Duplicate the items beginning at the line that contains "The image size is (628, 512)." and ending after the line that contains "Looking at the screenshot, I should (x=466, y=166).", both of those lines included.

-- START OF PROVIDED DATA --

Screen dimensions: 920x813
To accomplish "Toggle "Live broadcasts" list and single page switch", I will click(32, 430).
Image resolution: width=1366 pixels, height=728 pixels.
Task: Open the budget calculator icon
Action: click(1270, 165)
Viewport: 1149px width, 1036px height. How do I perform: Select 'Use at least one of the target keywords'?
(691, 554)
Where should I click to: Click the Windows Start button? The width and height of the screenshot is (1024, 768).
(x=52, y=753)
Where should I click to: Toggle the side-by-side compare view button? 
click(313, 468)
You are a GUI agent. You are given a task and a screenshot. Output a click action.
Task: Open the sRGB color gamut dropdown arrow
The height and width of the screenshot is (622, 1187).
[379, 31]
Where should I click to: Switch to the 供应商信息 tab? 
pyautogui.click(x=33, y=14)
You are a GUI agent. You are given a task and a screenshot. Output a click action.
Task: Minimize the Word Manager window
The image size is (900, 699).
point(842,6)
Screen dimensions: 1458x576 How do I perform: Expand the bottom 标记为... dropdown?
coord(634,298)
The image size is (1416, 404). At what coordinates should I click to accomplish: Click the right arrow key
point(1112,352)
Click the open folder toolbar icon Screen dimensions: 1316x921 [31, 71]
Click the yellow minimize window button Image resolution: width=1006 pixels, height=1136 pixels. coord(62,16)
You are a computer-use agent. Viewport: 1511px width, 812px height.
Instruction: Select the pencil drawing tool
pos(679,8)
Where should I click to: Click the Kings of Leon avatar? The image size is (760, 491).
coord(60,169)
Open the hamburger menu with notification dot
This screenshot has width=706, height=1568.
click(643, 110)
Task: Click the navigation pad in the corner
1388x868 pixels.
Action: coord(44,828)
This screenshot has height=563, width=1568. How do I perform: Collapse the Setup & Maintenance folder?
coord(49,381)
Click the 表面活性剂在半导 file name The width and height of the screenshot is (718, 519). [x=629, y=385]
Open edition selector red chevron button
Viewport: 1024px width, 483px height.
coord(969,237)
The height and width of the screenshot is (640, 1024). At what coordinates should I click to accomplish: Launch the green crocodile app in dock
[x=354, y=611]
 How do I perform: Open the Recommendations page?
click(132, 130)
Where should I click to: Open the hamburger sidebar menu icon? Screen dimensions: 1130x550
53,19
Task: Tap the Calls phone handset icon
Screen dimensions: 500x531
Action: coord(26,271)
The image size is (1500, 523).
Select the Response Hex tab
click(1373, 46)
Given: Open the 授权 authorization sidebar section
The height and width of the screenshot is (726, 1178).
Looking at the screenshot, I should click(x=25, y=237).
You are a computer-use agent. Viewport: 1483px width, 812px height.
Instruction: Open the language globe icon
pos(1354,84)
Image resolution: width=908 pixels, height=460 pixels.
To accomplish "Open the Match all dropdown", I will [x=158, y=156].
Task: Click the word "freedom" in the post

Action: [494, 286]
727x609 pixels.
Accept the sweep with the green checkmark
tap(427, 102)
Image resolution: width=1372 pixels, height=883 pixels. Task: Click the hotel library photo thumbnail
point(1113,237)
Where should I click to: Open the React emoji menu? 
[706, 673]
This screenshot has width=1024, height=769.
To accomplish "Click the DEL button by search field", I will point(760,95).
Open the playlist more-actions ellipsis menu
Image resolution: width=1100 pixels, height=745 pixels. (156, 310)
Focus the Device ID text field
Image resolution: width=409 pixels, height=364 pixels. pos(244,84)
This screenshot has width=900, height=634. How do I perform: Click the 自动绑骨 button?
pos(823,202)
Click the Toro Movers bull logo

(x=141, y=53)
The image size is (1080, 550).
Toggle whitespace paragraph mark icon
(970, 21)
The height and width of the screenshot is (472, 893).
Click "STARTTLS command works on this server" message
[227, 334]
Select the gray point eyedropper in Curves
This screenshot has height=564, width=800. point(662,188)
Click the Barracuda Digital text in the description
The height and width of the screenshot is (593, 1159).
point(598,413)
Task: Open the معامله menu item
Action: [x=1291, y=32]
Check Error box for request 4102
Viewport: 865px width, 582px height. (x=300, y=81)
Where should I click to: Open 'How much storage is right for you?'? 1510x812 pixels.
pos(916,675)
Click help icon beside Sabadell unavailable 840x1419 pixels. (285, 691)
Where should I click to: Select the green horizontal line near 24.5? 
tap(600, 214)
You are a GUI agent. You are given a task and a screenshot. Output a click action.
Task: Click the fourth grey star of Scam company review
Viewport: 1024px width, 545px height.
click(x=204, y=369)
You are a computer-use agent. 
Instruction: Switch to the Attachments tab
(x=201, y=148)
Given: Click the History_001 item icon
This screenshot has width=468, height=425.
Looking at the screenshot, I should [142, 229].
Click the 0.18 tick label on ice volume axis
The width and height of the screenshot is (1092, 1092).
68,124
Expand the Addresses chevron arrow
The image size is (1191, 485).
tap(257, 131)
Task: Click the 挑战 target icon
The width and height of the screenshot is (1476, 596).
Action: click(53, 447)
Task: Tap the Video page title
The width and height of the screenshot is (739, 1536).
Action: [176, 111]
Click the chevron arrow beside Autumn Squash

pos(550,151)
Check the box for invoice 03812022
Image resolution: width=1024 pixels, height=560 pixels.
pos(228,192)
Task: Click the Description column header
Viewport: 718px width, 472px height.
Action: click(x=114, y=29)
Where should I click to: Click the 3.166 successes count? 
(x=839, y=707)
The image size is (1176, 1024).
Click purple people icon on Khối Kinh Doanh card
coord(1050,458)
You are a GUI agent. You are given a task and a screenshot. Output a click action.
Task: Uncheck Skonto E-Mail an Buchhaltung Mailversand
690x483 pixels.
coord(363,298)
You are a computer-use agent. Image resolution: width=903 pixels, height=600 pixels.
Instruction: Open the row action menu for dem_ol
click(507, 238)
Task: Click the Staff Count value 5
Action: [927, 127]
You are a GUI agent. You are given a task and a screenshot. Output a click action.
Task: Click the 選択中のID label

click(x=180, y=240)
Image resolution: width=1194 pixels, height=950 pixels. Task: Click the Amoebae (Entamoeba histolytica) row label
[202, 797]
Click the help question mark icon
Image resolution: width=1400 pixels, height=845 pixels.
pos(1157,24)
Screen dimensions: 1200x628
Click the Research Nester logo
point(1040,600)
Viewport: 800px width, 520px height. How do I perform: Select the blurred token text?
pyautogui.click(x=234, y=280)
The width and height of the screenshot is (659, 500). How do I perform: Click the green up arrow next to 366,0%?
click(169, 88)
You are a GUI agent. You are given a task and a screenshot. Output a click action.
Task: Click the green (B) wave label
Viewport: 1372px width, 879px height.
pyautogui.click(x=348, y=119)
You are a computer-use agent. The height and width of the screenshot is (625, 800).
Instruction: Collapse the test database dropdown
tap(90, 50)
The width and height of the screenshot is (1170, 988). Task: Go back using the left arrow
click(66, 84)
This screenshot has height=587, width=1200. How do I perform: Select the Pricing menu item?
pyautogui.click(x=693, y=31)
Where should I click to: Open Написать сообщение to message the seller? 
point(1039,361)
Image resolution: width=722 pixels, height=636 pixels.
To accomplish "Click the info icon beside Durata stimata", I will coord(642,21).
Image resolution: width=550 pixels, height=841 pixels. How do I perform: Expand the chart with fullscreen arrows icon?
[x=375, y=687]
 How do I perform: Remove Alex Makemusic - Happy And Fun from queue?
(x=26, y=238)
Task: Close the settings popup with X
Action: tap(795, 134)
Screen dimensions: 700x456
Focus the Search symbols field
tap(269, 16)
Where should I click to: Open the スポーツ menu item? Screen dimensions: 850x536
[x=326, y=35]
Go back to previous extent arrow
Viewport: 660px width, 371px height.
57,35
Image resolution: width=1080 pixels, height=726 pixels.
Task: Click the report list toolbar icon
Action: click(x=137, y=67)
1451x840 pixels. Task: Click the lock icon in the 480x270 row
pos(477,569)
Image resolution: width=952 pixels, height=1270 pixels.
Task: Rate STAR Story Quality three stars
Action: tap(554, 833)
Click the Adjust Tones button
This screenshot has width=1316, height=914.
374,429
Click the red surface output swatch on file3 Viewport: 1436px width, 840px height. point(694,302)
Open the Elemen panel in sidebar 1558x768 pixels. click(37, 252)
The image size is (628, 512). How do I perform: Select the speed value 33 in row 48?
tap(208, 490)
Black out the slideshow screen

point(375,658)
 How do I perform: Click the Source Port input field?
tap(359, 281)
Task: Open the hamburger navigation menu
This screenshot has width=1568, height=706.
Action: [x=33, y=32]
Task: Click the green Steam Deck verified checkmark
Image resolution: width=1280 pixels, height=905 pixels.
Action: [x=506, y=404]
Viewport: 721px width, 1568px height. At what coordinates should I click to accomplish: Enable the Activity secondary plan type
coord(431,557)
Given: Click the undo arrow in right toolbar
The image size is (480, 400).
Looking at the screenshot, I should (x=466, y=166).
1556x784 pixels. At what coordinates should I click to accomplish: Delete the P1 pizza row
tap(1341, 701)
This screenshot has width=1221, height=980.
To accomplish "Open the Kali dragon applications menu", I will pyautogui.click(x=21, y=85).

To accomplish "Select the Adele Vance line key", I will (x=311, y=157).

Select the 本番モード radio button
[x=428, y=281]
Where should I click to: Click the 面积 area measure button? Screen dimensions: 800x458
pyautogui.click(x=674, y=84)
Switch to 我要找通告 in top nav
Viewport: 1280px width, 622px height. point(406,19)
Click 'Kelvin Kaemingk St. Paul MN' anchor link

-- END OF PROVIDED DATA --

SOLUTION TO THIS TASK —
The image size is (628, 512). How do I perform: Select the speed value 33 in row 48?
tap(208, 490)
Black out the slideshow screen

point(375,658)
 How do I perform: Click the Source Port input field?
tap(359, 281)
Task: Open the hamburger navigation menu
This screenshot has width=1568, height=706.
Action: [x=33, y=32]
Task: Click the green Steam Deck verified checkmark
Image resolution: width=1280 pixels, height=905 pixels.
Action: [x=506, y=404]
Viewport: 721px width, 1568px height. At what coordinates should I click to accomplish: Enable the Activity secondary plan type
coord(431,557)
Given: Click the undo arrow in right toolbar
The image size is (480, 400).
Looking at the screenshot, I should (x=466, y=166).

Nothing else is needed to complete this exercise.